*** INFORMATION GIVEN ***

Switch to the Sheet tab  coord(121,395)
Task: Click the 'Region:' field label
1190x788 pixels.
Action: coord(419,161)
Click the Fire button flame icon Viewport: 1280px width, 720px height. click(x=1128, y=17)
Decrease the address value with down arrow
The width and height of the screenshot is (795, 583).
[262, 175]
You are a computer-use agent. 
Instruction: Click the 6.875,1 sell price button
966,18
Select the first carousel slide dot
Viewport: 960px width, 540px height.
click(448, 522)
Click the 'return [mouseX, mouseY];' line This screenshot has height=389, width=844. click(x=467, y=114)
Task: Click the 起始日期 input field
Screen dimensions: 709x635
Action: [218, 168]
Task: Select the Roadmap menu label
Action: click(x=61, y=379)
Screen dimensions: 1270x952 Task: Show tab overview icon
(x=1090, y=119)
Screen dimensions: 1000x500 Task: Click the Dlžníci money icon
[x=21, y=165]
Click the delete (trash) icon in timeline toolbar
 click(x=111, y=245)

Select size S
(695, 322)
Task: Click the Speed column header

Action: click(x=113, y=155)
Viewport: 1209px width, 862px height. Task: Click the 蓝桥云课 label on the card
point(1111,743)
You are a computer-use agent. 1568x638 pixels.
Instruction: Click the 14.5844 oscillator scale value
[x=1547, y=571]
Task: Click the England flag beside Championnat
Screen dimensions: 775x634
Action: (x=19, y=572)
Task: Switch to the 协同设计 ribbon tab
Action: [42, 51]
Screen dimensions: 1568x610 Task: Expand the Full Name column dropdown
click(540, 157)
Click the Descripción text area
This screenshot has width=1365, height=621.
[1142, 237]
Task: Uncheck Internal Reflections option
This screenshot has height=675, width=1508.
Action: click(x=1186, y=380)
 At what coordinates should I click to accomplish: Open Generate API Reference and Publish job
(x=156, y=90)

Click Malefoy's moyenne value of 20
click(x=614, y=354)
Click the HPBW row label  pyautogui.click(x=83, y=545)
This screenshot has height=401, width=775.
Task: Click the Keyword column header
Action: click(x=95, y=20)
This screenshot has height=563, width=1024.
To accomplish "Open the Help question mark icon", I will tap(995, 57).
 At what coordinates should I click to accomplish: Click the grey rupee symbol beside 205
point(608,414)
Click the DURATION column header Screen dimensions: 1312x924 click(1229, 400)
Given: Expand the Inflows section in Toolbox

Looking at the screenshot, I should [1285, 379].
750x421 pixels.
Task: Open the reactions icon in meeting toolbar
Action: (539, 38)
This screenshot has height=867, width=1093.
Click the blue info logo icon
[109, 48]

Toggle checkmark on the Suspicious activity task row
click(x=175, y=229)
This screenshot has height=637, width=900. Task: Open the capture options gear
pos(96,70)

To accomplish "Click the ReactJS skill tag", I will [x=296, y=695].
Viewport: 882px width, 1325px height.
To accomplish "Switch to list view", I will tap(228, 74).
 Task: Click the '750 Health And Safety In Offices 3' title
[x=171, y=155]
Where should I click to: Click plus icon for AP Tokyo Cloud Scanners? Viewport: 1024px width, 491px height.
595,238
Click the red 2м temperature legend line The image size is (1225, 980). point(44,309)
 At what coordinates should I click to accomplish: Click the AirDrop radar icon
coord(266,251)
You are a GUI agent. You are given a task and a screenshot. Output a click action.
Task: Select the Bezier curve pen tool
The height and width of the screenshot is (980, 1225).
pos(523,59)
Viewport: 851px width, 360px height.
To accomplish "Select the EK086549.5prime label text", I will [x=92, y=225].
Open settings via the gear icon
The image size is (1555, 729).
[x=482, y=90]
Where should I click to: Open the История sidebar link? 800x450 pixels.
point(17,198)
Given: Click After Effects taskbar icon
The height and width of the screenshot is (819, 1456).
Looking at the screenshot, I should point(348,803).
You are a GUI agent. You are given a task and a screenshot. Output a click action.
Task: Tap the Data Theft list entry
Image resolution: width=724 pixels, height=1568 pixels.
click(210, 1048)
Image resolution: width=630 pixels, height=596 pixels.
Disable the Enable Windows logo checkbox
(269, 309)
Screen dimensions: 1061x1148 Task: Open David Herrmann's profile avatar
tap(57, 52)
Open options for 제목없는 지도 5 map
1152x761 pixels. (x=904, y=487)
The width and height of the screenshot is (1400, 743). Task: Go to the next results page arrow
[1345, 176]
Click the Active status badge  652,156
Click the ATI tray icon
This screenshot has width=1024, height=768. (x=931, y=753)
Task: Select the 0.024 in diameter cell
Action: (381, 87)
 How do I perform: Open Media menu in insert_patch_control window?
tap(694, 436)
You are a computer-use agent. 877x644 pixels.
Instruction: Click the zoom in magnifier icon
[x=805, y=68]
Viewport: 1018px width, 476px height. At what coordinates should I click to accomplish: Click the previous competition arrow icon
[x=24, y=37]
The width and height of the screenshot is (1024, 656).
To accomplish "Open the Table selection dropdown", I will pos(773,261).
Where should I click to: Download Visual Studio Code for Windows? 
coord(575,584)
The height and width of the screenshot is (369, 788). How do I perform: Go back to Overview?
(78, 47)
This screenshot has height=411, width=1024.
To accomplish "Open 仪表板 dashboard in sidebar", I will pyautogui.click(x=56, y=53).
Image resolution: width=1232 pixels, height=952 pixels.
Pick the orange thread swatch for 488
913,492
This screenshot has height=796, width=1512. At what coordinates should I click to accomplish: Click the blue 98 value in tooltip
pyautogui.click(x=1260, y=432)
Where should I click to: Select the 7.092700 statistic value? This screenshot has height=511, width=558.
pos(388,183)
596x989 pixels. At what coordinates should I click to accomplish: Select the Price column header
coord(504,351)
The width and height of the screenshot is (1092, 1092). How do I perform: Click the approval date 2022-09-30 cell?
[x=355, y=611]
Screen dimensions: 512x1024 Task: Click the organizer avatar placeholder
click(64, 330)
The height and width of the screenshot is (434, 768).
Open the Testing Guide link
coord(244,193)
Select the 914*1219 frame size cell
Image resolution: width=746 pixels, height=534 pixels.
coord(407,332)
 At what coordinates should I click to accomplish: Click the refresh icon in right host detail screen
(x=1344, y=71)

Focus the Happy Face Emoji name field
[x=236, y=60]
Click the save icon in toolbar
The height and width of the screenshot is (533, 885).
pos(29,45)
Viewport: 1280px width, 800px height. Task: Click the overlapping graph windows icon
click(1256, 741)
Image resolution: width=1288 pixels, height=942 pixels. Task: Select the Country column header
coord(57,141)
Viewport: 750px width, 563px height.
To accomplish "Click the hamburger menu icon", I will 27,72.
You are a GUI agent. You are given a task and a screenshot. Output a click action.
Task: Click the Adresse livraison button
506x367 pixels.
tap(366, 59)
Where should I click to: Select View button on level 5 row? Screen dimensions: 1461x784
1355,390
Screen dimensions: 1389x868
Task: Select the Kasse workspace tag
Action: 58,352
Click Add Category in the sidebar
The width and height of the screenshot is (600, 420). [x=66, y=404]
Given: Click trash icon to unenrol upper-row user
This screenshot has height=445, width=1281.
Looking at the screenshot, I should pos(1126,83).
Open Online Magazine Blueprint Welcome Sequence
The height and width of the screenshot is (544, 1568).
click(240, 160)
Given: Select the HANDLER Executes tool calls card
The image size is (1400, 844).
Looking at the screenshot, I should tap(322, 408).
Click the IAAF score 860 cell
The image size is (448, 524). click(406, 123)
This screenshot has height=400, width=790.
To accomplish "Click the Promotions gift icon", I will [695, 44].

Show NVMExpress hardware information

*** End of INFORMATION GIVEN ***

▸ **WHAT NEEDS TO BE DONE**
If a line in the entries holds the word "list", count it. Report the total only.

▸ **RESPONSE**
2